-------- Working data --------

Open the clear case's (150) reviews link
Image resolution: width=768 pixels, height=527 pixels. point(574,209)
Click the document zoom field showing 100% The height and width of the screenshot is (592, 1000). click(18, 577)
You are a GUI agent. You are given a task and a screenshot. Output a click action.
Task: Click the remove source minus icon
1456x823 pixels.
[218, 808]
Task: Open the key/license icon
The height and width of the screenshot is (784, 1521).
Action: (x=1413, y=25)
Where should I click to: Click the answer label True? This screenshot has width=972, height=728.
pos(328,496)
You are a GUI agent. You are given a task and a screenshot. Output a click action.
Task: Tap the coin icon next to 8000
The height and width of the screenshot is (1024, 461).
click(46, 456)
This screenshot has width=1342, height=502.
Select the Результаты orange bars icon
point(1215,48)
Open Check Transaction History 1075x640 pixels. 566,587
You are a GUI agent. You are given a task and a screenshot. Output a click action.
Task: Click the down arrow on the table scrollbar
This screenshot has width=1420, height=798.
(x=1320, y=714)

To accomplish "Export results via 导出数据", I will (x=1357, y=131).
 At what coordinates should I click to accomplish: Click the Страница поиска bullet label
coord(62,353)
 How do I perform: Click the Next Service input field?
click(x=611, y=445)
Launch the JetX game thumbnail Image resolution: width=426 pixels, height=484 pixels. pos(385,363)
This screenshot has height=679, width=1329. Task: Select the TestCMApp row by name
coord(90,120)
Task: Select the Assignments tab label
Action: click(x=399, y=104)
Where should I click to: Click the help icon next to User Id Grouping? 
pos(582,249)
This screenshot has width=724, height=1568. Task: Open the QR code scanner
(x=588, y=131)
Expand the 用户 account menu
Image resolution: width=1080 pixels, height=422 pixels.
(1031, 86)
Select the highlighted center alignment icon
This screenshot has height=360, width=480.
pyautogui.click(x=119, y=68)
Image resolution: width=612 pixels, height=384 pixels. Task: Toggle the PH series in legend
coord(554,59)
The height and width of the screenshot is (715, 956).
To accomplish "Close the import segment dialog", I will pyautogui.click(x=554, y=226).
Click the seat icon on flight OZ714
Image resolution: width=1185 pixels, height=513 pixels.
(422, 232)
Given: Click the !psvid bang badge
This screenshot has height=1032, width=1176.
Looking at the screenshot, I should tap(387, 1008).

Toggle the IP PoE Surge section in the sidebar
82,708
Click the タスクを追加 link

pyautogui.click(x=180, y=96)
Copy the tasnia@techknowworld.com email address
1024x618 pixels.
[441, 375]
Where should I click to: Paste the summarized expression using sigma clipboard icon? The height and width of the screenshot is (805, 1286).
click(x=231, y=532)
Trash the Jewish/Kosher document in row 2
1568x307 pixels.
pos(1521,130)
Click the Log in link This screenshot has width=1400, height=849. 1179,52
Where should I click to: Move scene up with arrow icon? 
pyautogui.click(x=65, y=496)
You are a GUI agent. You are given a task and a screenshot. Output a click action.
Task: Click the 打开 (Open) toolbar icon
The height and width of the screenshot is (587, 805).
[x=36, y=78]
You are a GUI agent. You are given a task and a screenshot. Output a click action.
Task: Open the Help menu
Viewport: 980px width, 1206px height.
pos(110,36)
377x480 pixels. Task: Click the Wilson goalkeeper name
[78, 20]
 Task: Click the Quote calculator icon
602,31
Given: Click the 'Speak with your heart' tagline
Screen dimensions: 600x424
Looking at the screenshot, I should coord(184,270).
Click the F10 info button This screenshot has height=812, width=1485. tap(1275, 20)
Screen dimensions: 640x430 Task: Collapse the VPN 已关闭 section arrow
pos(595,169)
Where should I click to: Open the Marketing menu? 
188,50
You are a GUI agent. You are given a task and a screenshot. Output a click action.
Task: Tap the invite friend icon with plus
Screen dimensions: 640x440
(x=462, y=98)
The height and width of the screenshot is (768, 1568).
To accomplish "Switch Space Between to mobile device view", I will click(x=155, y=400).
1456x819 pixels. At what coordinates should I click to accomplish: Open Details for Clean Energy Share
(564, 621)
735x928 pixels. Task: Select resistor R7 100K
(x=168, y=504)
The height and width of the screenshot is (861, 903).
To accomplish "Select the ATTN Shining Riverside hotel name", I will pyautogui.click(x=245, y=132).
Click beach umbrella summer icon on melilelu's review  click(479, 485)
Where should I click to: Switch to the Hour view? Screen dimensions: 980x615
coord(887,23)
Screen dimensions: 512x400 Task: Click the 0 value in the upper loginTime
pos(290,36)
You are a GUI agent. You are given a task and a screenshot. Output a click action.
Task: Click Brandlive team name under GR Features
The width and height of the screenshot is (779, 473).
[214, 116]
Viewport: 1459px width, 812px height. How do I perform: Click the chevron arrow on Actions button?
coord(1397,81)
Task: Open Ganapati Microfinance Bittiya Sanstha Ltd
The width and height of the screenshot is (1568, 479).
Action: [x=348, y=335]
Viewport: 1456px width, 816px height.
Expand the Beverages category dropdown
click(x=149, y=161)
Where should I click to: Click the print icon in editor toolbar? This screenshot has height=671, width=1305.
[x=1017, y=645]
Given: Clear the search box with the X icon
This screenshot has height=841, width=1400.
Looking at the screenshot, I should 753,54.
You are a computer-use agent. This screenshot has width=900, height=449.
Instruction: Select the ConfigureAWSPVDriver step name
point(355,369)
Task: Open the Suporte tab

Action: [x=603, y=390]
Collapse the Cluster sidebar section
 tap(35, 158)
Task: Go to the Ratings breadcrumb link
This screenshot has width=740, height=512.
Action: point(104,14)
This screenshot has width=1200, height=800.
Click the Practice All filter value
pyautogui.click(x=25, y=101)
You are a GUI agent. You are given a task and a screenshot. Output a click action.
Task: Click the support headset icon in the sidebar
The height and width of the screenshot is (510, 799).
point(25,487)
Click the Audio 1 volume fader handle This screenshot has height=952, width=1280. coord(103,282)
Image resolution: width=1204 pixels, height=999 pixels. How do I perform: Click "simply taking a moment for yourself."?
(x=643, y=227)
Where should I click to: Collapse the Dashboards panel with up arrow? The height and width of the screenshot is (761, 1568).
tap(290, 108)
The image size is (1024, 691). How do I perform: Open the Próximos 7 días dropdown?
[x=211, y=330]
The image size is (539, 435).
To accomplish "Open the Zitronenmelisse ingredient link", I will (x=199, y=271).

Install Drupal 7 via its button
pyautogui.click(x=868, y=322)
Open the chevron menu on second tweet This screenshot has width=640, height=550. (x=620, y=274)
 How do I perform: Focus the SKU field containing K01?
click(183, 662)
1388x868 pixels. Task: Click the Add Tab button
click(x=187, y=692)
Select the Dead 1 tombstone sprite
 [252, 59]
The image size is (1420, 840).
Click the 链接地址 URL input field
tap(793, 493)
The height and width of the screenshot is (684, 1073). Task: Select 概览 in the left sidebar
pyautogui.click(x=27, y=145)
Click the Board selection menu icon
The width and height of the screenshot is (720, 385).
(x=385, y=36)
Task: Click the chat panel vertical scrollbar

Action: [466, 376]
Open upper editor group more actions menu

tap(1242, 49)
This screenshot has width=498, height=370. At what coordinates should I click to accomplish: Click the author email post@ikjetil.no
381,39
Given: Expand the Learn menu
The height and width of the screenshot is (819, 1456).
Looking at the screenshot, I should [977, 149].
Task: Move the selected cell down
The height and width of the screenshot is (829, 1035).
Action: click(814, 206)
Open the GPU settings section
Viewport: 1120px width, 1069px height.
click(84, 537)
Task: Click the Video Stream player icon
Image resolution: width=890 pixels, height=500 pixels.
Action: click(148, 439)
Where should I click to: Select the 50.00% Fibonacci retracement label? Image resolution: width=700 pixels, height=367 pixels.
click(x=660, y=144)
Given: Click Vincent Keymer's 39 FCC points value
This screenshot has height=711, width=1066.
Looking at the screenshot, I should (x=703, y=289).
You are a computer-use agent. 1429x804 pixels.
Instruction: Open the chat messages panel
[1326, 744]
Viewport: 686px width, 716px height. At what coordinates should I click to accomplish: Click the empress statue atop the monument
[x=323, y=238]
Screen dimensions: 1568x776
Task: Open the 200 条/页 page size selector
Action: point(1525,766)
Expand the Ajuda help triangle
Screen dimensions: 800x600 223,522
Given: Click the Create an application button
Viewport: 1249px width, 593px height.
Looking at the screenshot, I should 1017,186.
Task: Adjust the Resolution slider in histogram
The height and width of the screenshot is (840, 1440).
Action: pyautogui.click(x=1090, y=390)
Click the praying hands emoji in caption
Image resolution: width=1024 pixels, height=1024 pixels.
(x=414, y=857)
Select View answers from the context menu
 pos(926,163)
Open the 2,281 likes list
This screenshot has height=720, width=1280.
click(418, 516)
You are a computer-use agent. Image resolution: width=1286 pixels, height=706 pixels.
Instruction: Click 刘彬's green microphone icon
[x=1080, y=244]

--------

*Directive*
Swap "Marketing" for "Finance" in the data from the line with "Click the Log" up to and including the line with "will click(x=155, y=400).", and return only those lines with everything else unchanged.

*Task answer*
Click the Log in link This screenshot has width=1400, height=849. 1179,52
Where should I click to: Move scene up with arrow icon? 
pyautogui.click(x=65, y=496)
You are a GUI agent. You are given a task and a screenshot. Output a click action.
Task: Click the 打开 (Open) toolbar icon
The height and width of the screenshot is (587, 805).
[x=36, y=78]
You are a GUI agent. You are given a task and a screenshot. Output a click action.
Task: Open the Help menu
Viewport: 980px width, 1206px height.
pos(110,36)
377x480 pixels. Task: Click the Wilson goalkeeper name
[78, 20]
 Task: Click the Quote calculator icon
602,31
Given: Click the 'Speak with your heart' tagline
Screen dimensions: 600x424
Looking at the screenshot, I should coord(184,270).
Click the F10 info button This screenshot has height=812, width=1485. tap(1275, 20)
Screen dimensions: 640x430 Task: Collapse the VPN 已关闭 section arrow
pos(595,169)
Where should I click to: Open the Finance menu? 
188,50
You are a GUI agent. You are given a task and a screenshot. Output a click action.
Task: Tap the invite friend icon with plus
Screen dimensions: 640x440
(x=462, y=98)
The height and width of the screenshot is (768, 1568).
To accomplish "Switch Space Between to mobile device view", I will click(x=155, y=400).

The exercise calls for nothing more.